Exercise requirements :: Count the lines in the entries that contain "accomplish". Say the number and nothing more.

Entries supplied ::
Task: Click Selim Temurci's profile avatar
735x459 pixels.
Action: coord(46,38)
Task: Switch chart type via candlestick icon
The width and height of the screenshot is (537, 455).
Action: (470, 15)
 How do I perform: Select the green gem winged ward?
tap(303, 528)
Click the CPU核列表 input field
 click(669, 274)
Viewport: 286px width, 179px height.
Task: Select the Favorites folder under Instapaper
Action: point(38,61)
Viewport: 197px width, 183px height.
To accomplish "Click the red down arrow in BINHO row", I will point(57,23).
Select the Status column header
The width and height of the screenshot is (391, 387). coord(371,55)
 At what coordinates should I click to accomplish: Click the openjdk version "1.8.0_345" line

Solution to this problem :: 2